### DIRECTIONS FOR THIS TASK
From the line containing "You are a computer-use" through the last line of the records below, output every line exactly, both ends included, except the pictures.

### Data entries
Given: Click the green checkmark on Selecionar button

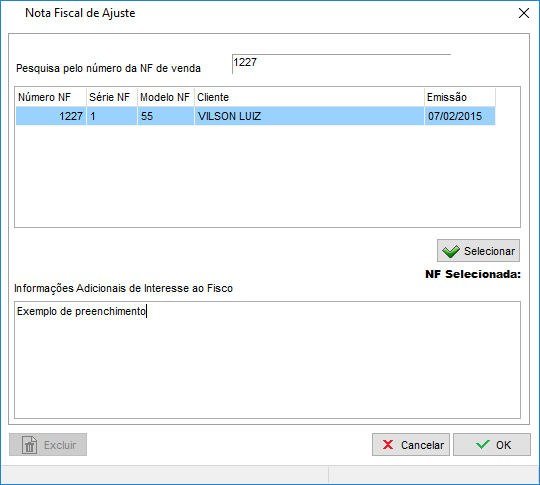Looking at the screenshot, I should pyautogui.click(x=451, y=251).
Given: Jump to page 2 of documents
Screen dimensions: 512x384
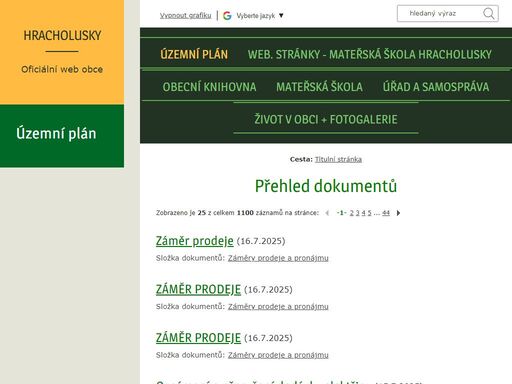Looking at the screenshot, I should pyautogui.click(x=351, y=213).
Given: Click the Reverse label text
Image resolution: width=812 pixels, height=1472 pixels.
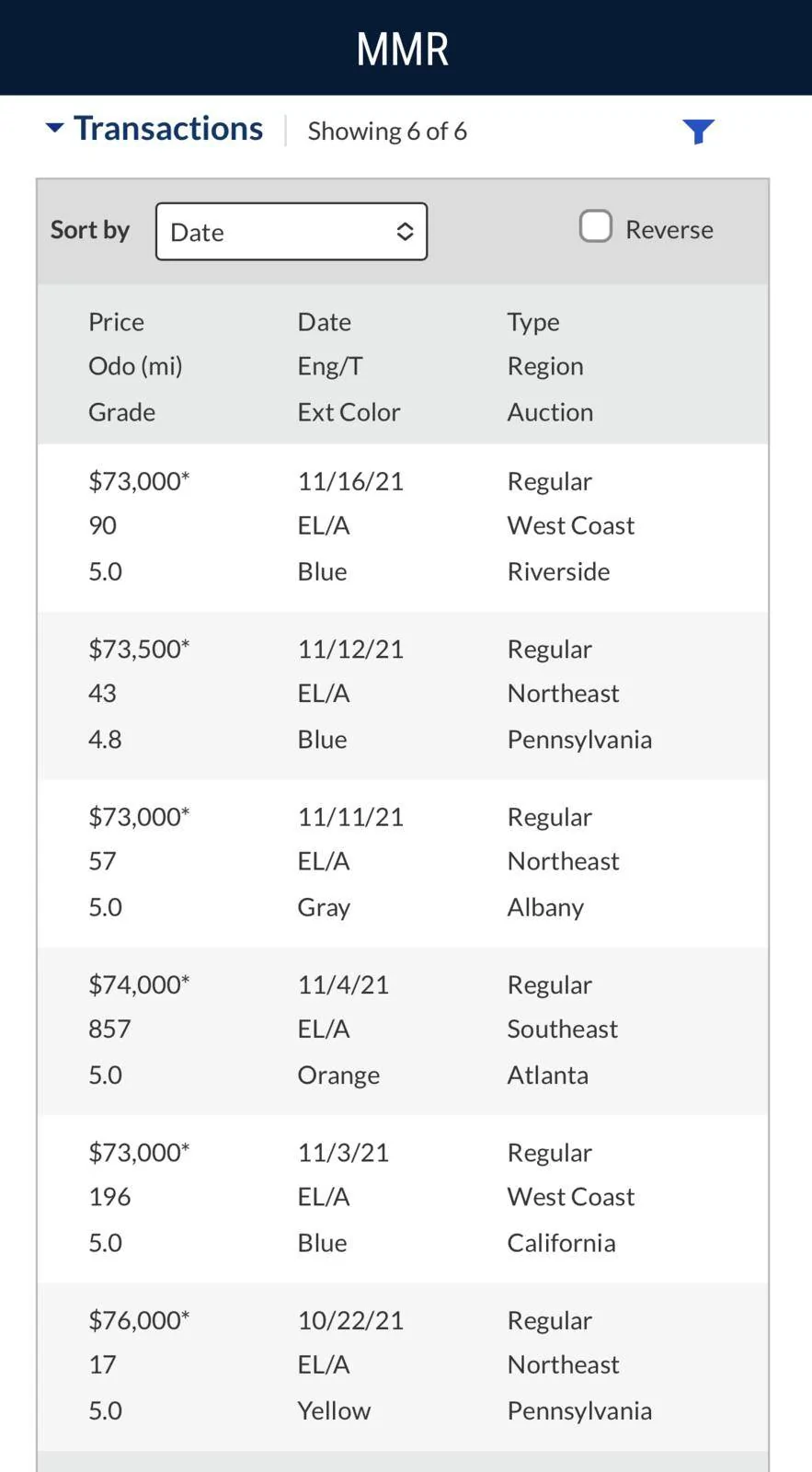Looking at the screenshot, I should tap(669, 230).
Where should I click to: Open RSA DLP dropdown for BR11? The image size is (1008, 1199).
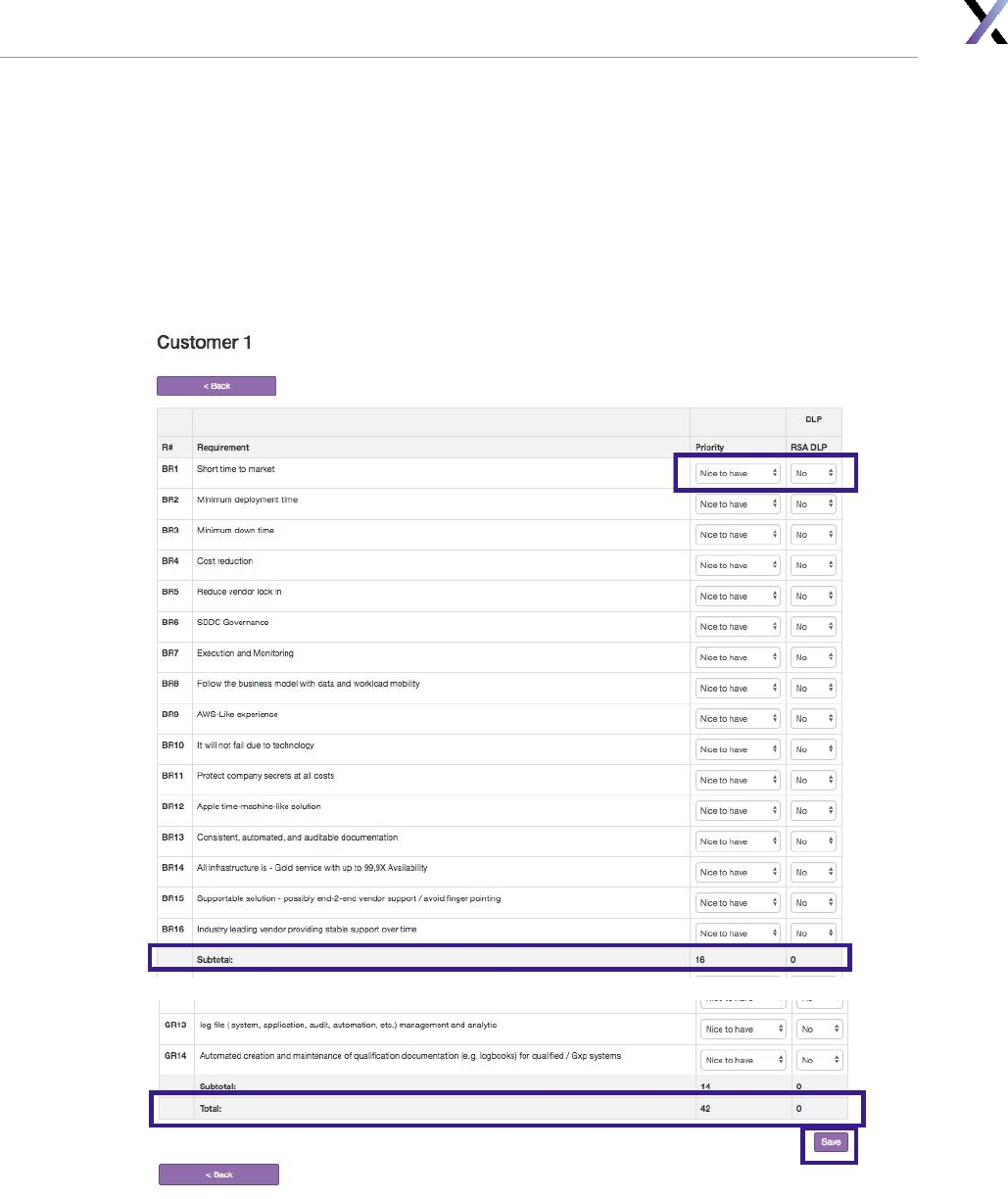pos(813,780)
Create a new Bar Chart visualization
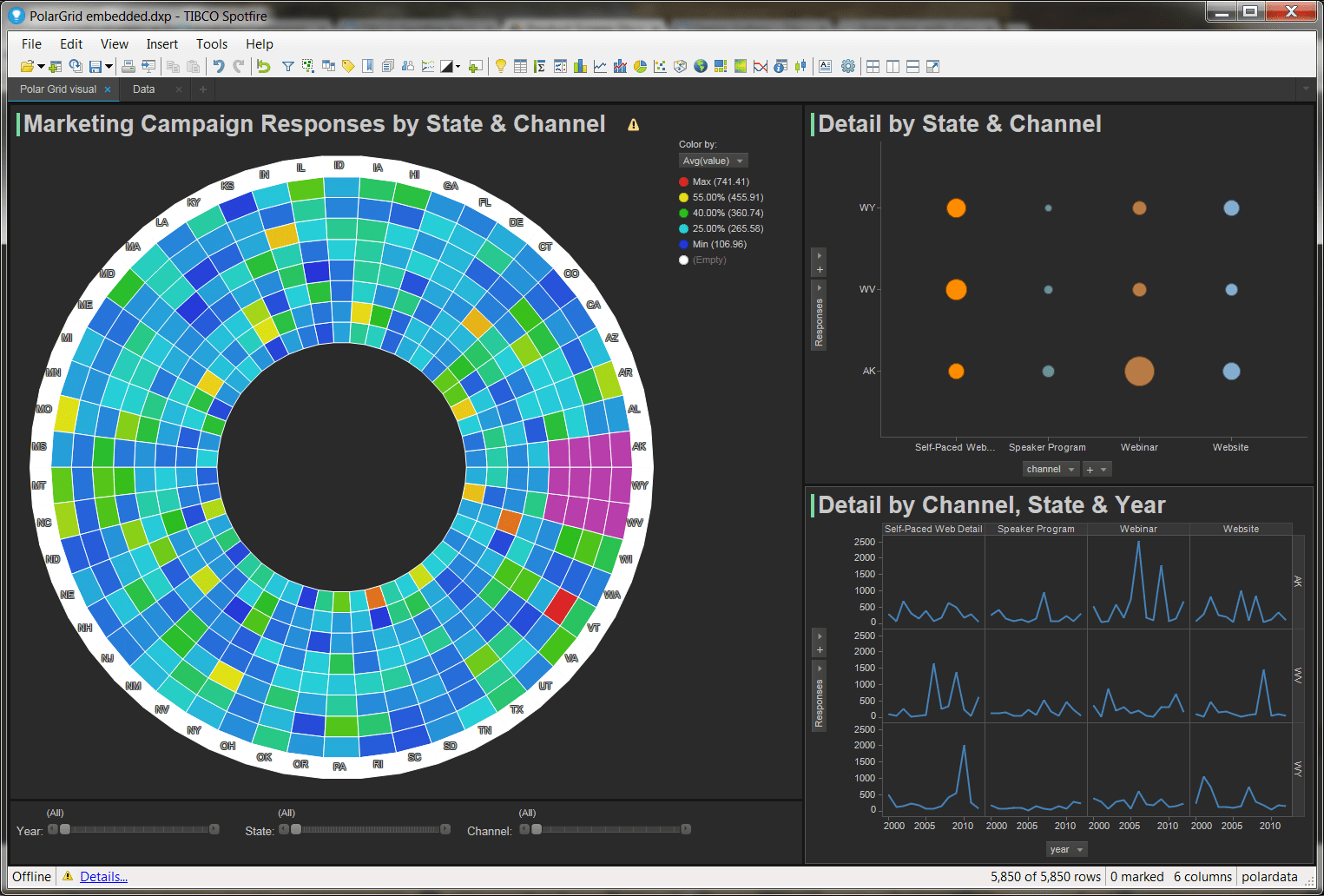The image size is (1324, 896). pyautogui.click(x=580, y=66)
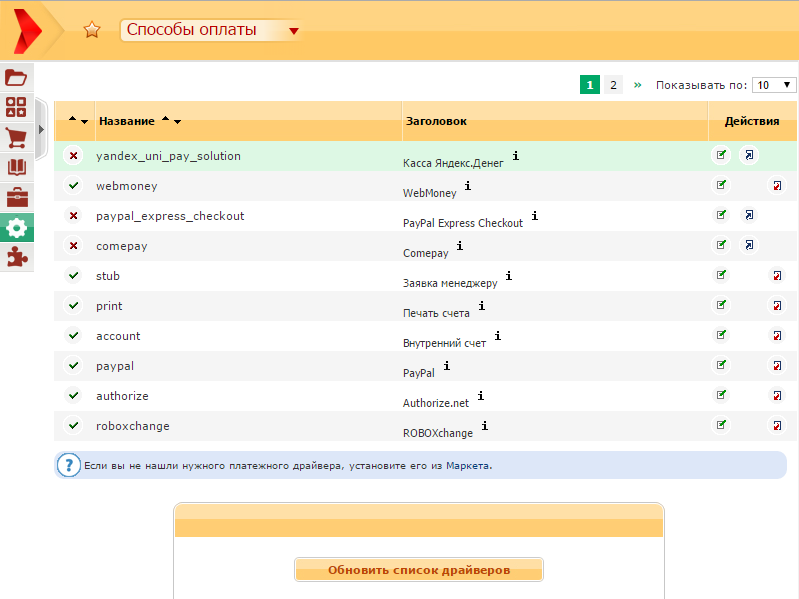Viewport: 799px width, 599px height.
Task: Click the next page double-arrow link
Action: pos(637,85)
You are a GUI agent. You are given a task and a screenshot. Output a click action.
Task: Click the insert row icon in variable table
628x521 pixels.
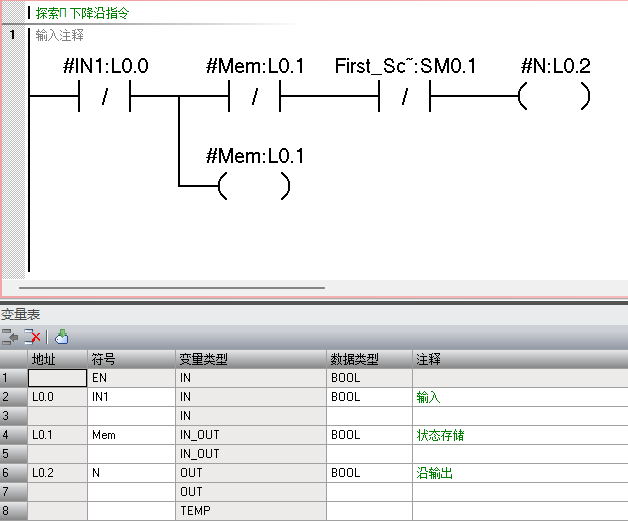[10, 337]
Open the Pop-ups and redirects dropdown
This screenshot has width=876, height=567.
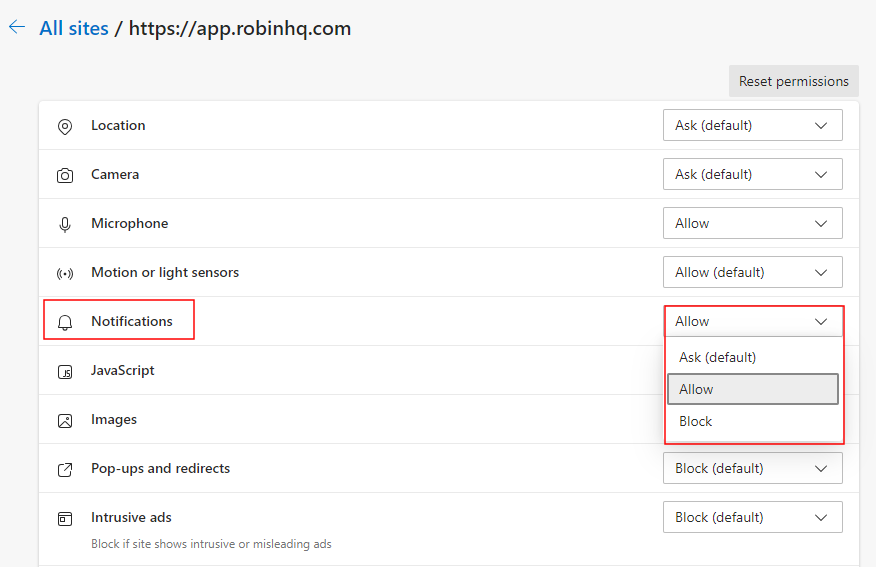point(752,468)
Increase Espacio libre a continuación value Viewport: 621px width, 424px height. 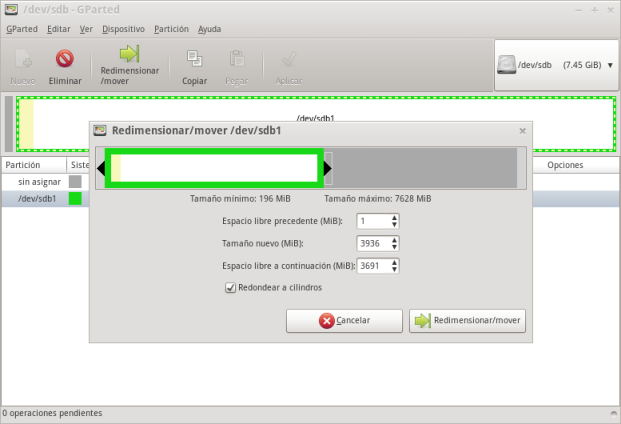(394, 262)
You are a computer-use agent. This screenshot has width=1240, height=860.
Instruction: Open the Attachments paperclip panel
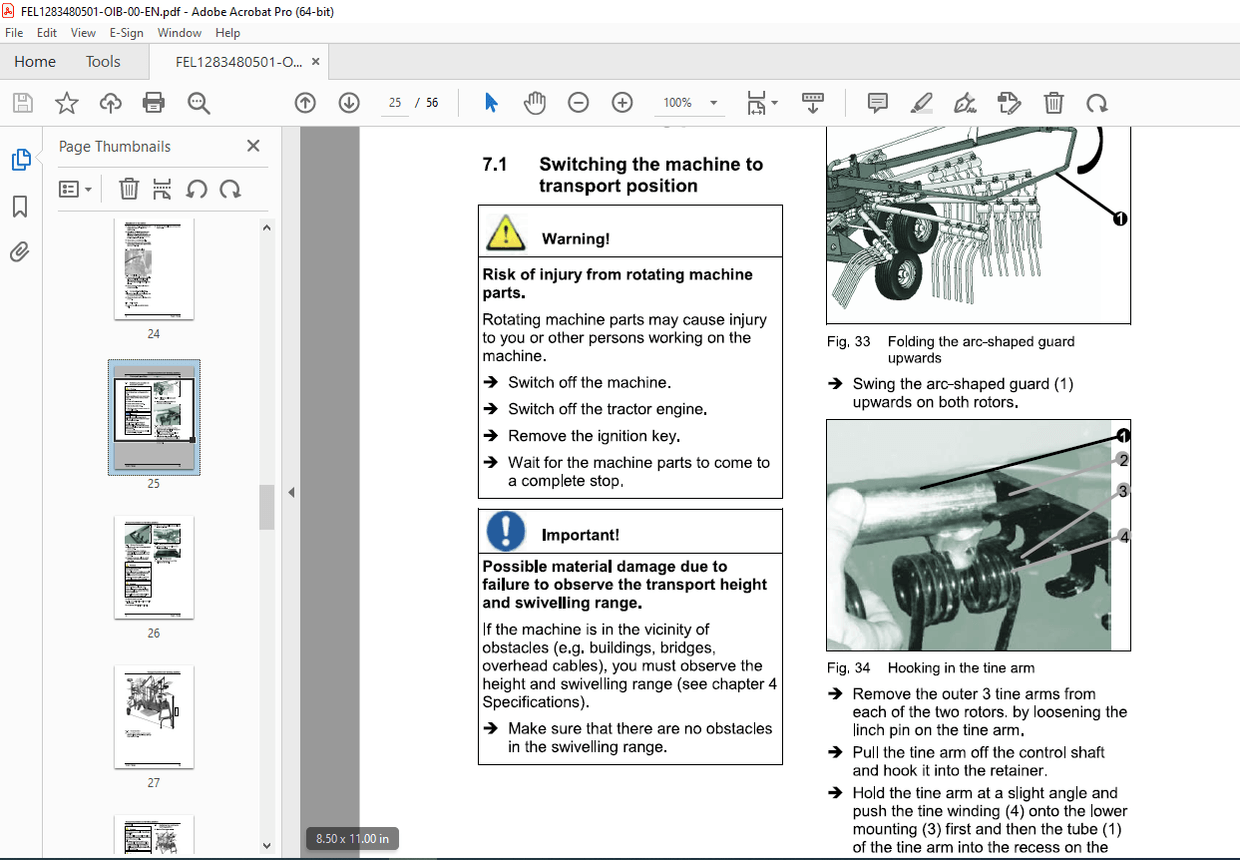pyautogui.click(x=18, y=252)
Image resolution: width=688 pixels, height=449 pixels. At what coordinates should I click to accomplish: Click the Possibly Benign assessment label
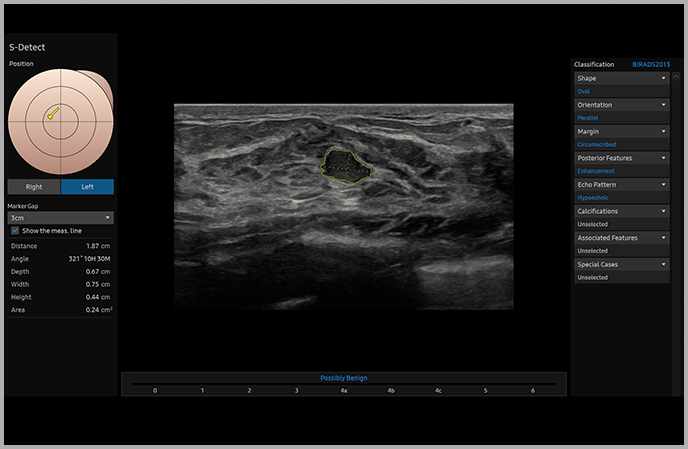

### RESULT FOR THIS EXERCISE
You are a computer-use agent. This screenshot has width=1240, height=860.
Instruction: Open the Attachments paperclip panel
pyautogui.click(x=18, y=252)
Image resolution: width=688 pixels, height=449 pixels. At what coordinates should I click to accomplish: Click the Possibly Benign assessment label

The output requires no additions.